MOI has been found to be high in children compared to adults and increases with transmission intensity [6, 33, 50]. The current study confirm these observations (Table 2): MOI in children < 5 was higher in younger age group (< 5 years mean = 4.5 ± 0.76, 95% CI) than the 5–14 years (3.9 ± 0.70, 95% CI) and those older > 15 years (2.7 ± 0.90, 95% CI). MOI was also influenced by malaria intensity, was higher in samples from malaria endemic Lake Victoria basin and the semi-arid region compared to the epidemic prone highland region of Kisii. The average number of alleles in the malaria endemic lake region (mean = 4.8 ± 0.78, 95% CI) and the epidemic prone highland region (mean = 4.4 ± 1.03, 95% CI) were higher than in the seasonal malaria arid regions (mean = 3.4 ± 0.62, 95% CI). The expected heterozygote (He) was very high (> 0.98) and was independent of transmission pattern. Similar findings have been reported before [51].

Conclusion

There are over 500 different Pfmsp1 sequences that are available in public databases.
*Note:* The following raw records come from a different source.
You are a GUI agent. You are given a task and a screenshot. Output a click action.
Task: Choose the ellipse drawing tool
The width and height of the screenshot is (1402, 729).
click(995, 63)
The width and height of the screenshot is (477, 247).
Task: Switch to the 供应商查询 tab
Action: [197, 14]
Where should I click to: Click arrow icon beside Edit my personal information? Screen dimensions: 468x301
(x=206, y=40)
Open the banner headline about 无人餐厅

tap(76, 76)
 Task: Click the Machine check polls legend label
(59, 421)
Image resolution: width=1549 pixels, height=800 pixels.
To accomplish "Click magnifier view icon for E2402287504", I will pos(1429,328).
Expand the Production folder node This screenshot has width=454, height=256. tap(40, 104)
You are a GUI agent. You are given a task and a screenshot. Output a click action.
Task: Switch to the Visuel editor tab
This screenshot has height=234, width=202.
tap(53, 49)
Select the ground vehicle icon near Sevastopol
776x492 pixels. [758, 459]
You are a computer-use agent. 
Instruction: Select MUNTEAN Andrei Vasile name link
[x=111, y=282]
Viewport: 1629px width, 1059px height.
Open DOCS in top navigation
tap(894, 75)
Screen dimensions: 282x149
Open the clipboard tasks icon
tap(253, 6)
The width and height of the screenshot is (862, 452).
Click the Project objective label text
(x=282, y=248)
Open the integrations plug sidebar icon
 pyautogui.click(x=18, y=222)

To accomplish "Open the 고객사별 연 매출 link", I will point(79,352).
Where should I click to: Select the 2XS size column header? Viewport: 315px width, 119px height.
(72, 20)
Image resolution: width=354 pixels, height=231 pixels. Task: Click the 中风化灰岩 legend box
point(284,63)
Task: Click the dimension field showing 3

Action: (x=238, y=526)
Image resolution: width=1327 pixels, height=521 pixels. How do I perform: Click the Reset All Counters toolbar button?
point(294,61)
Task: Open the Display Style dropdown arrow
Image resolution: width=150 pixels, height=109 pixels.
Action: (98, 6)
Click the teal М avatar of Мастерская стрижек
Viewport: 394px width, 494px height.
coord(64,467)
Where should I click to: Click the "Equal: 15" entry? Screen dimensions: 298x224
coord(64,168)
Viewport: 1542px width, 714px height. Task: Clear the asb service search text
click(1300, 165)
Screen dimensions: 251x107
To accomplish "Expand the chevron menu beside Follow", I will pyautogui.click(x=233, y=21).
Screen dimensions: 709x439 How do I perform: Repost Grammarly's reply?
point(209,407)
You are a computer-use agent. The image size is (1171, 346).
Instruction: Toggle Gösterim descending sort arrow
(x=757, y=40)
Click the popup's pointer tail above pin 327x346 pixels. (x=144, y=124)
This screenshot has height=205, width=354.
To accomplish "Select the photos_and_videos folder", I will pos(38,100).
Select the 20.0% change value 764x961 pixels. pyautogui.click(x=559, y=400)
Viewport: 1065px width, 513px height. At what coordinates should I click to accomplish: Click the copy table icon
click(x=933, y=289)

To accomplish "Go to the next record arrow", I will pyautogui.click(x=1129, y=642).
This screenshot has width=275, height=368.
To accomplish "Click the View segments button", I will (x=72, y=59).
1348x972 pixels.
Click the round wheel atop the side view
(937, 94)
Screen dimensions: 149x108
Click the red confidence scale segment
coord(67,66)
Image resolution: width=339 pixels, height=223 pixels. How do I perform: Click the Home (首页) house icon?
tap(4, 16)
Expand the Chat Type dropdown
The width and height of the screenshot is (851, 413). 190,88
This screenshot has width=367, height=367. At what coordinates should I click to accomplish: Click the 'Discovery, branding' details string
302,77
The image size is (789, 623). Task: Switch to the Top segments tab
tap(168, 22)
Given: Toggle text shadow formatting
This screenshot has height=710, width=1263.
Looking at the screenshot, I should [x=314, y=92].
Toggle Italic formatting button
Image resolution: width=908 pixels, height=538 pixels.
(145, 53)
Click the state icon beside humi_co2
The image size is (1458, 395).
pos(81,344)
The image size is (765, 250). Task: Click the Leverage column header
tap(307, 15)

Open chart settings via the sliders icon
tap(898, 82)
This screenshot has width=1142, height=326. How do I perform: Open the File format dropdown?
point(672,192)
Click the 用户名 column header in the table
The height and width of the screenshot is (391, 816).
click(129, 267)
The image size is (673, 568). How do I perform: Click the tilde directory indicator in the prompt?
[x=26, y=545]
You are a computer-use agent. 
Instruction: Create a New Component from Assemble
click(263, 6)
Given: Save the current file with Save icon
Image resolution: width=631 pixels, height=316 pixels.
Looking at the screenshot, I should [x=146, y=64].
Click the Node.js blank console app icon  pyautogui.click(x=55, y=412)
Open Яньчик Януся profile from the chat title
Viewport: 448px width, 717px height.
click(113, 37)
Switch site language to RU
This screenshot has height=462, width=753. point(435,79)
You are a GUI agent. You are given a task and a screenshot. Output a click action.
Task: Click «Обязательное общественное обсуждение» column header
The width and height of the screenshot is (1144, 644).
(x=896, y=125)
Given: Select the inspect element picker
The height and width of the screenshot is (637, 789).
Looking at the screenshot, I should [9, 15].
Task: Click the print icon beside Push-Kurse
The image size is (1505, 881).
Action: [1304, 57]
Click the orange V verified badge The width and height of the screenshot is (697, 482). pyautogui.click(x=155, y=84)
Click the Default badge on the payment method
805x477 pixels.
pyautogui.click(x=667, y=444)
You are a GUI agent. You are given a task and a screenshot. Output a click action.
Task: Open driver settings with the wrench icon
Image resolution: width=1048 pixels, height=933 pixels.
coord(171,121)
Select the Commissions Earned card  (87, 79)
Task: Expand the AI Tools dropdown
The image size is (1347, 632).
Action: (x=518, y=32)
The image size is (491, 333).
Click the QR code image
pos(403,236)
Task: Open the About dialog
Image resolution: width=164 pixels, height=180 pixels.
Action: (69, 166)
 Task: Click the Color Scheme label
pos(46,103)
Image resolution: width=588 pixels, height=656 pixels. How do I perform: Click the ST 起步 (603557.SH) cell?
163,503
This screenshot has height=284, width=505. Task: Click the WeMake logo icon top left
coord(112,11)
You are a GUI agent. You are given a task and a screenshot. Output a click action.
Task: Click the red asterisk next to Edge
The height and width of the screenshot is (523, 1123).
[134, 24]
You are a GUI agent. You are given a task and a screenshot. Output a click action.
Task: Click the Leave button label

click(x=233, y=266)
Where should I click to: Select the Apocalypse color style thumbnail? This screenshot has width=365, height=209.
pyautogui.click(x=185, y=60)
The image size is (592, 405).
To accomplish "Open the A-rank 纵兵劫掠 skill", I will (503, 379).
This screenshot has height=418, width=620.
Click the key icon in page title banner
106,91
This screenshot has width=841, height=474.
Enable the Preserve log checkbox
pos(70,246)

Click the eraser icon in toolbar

Our study adds 176 distinct allelic sequences to this database. The Pfmsp1 antigen has been highly studied as a malaria vaccine candidate and to date, data has demonstrated that MSP1 based vaccine protection against clinical malaria is strain-specific and, therefore, a clear understanding of MSP1 diversity is critical to developing an effective malaria vaccine [52]. Haplotype frequency was influenced by age, gender and transmission settings, highlighting the complexity of determinants of P. falciparum population structure. One of the limitation of the study is that the sampling was only possible in patients with parasitaemia cutoff of 10 parasites/μL, thus under representing haplotypes from patients with low parasite density, thereby failing to capture the full diversity of haplotypes present in the population. There is probably no way to solve this shortcoming since technology used is not sensitive enough to sequence very low parasite load. Nevertheless, the analytical depth of AmpliSeq give high confidence that the data obtained is robust and provide a credible overview of the P. falciparum population structure in the study populations and regions.